Does Squamous Cell Carcinoma Metastasize?

Squamous cell carcinoma (SCC) is a prevalent form of skin cancer, originating in the squamous cells found in the outer layer of the skin. While common, SCC can spread to other parts of the body. This process, called metastasis, occurs when cancer cells break away from the primary tumor and travel to distant sites. When detected and treated early, the prognosis for SCC is generally favorable.

The Nature of Squamous Cell Carcinoma Metastasis

Metastasis describes the process where cancer cells detach from their original tumor and spread to form new tumors in other areas of the body. For squamous cell carcinoma, this begins when malignant cells invade surrounding healthy tissue. These cells then enter the body’s circulatory systems.

Once detached, SCC cells can enter either the lymphatic system or the bloodstream.

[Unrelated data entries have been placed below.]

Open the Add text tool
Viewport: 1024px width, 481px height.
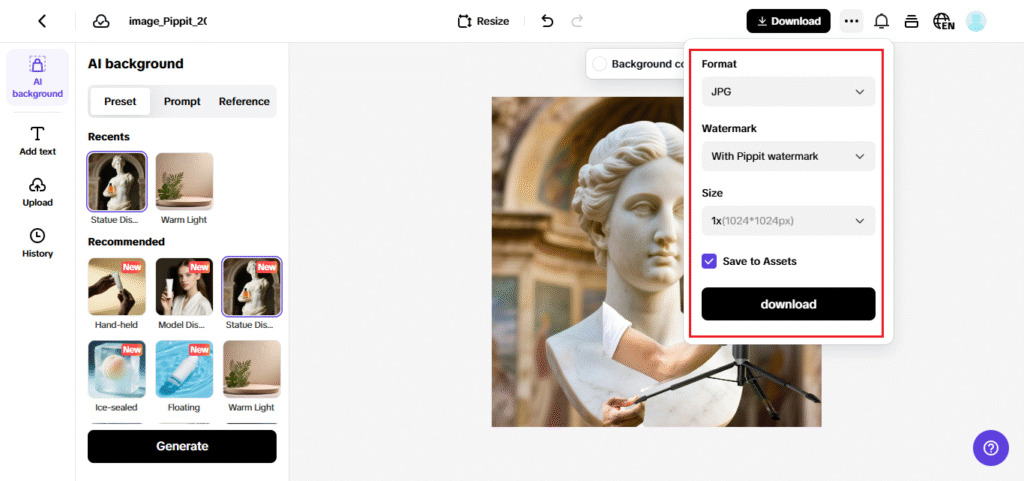click(37, 141)
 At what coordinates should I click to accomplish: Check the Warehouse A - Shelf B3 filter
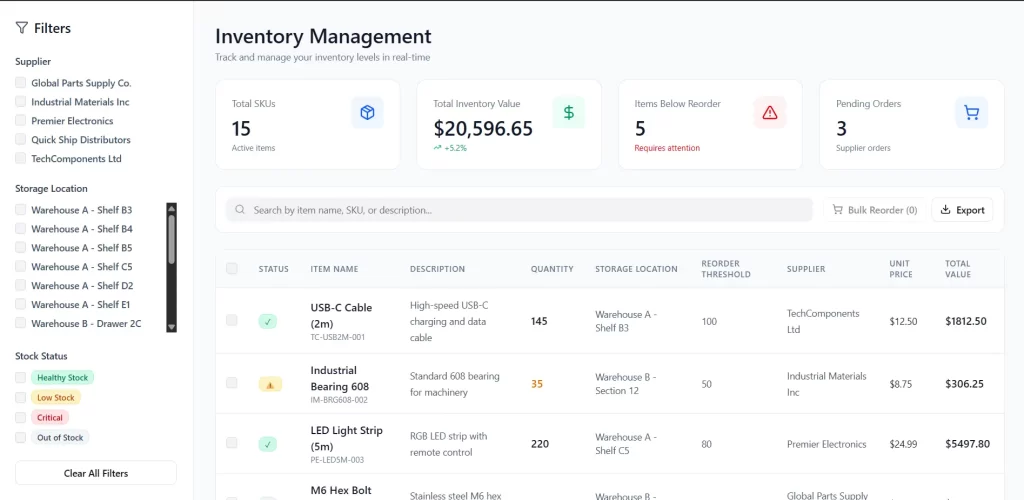pyautogui.click(x=21, y=210)

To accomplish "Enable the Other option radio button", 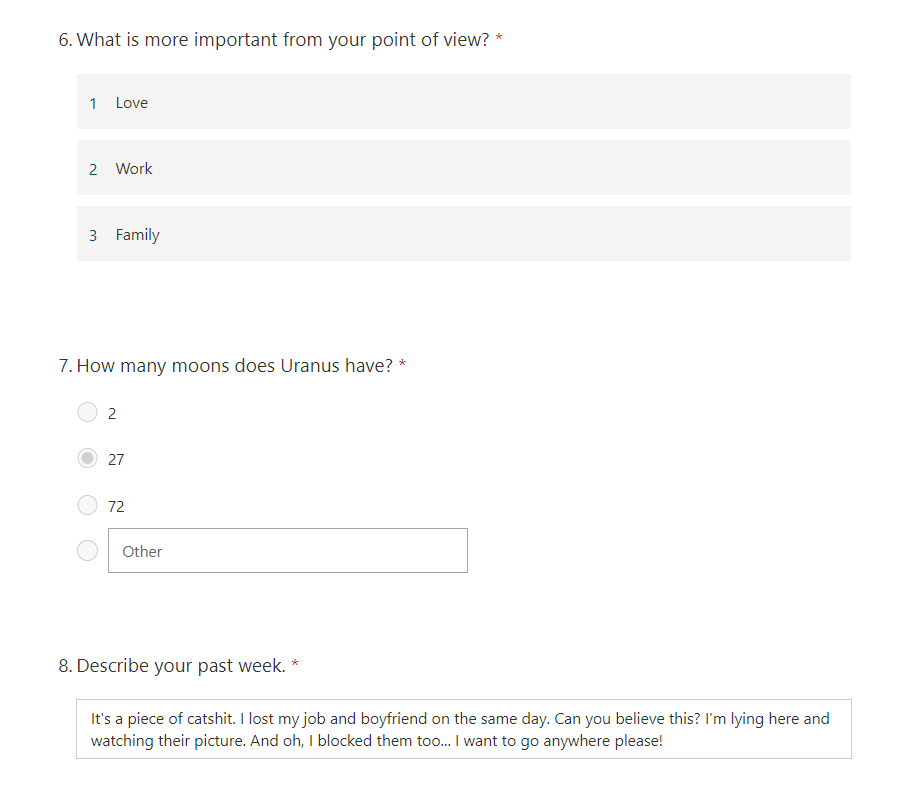I will 88,551.
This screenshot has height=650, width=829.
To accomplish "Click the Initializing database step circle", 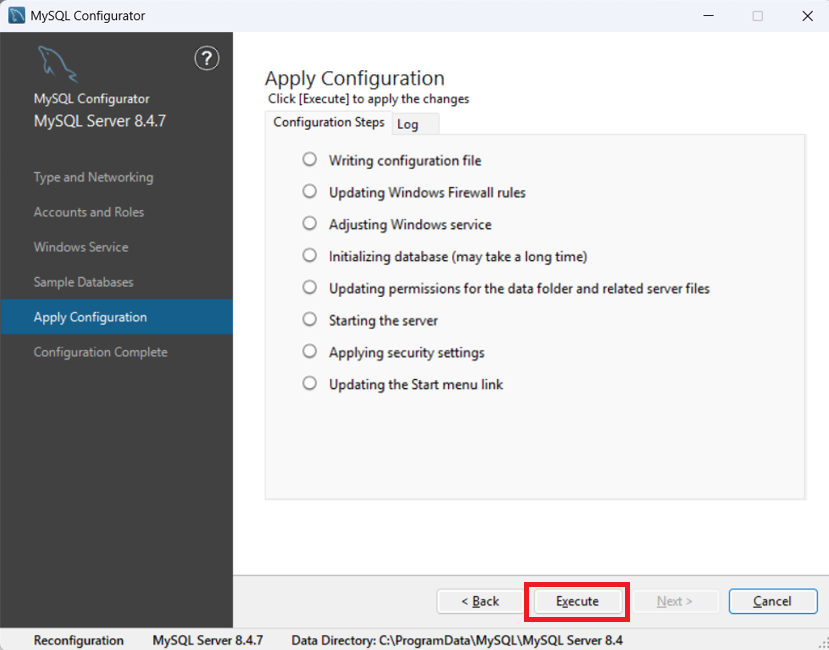I will [310, 256].
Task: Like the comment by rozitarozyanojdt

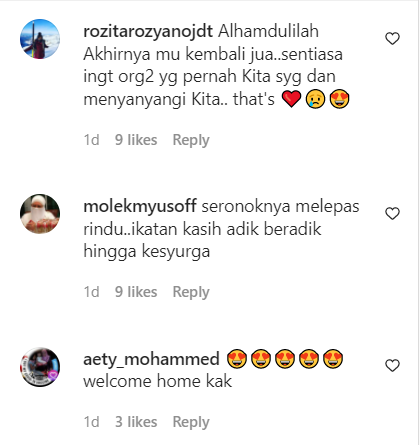Action: pos(392,39)
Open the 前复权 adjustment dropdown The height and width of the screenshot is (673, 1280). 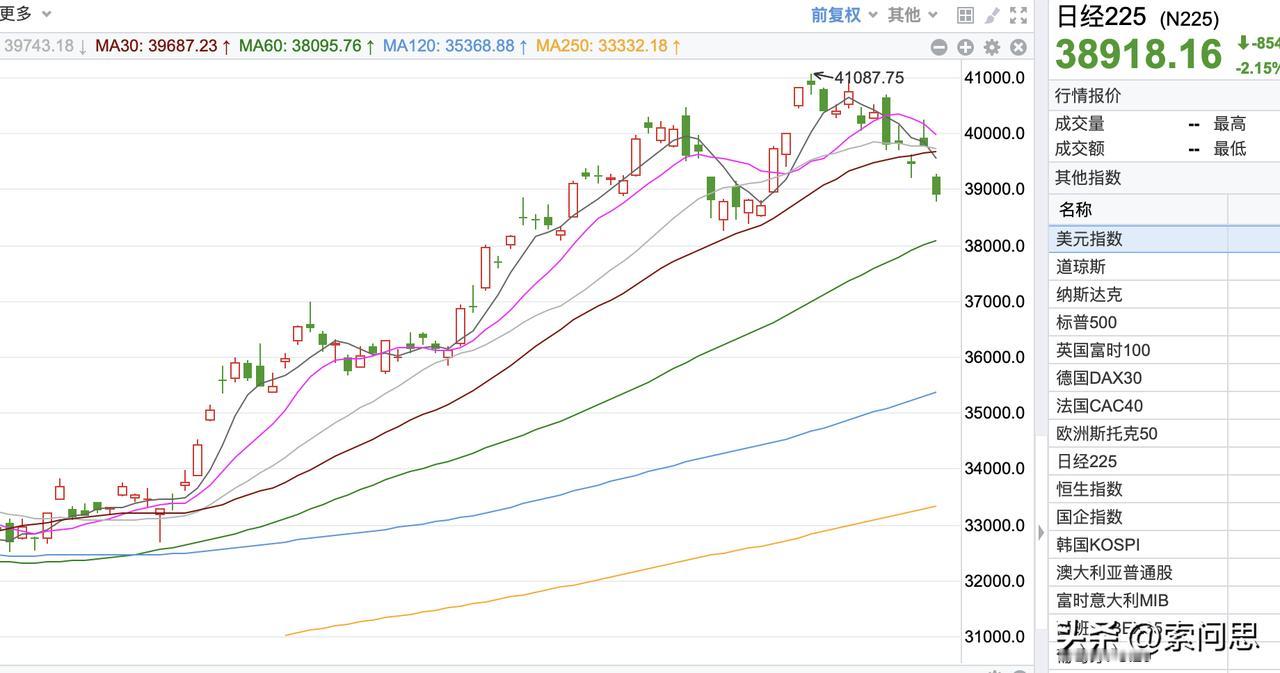835,14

They commonly travel through lymphatic vessels, part of the immune system, to nearby lymph nodes. From there, they can continue to move through the lymphatic network or potentially enter the bloodstream, reaching more distant organs.

Factors Increasing Metastasis Risk

Several characteristics of the primary squamous cell carcinoma and patient factors can influence the likelihood of metastasis. Larger and deeper tumors carry a higher risk of spreading. Tumors with a diameter greater than 2 centimeters or a depth of invasion exceeding 3.2 millimeters have an increased potential for metastasis.

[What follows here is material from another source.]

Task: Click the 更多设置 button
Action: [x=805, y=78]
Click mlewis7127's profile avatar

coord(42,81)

The tumor’s location also plays a role, with SCCs on areas like the ear, lip, nose, or those arising in scar tissue showing a higher propensity for spread. Aggressive microscopic features, such as poorly differentiated cells or perineural invasion, also increase the metastatic risk. A compromised immune system, often seen in organ transplant recipients or individuals with specific medical conditions, increases the risk of SCC metastasis.

Common Destinations of Spread

When squamous cell carcinoma metastasizes, its initial and most common destination is the regional lymph nodes. These are the lymph nodes located closest to the original tumor site, such as those in the neck for facial SCCs. Approximately 78% of metastatic SCC cases involve lymph node metastasis in draining basins. Monitoring regional lymph nodes is a standard practice due to their frequent involvement.

Beyond regional lymph nodes, distant spread of SCC is less common but can occur. If the cancer travels further, it may reach organs like the lungs, bones, or liver. Distant metastasis is rare, but a serious development.

Recognizing and Addressing Metastasis

Recognizing signs that squamous cell carcinoma may have spread is important for timely intervention. Swollen or tender lymph nodes, new lumps, or unexplained pain in a distant area of the body could indicate metastasis. A physical examination, including palpation of lymph nodes, is typically the first step in detection.

If metastasis is suspected, diagnostic methods such as imaging tests like CT scans or PET scans, along with biopsies of suspicious areas, can help confirm the spread. Managing metastatic SCC often involves a comprehensive approach, combining treatments such as surgery, radiation therapy, and systemic therapies. Systemic therapies, which treat the entire body, may include chemotherapy, targeted therapy, or immunotherapy. These treatments aim to control the disease and improve the patient’s quality of life.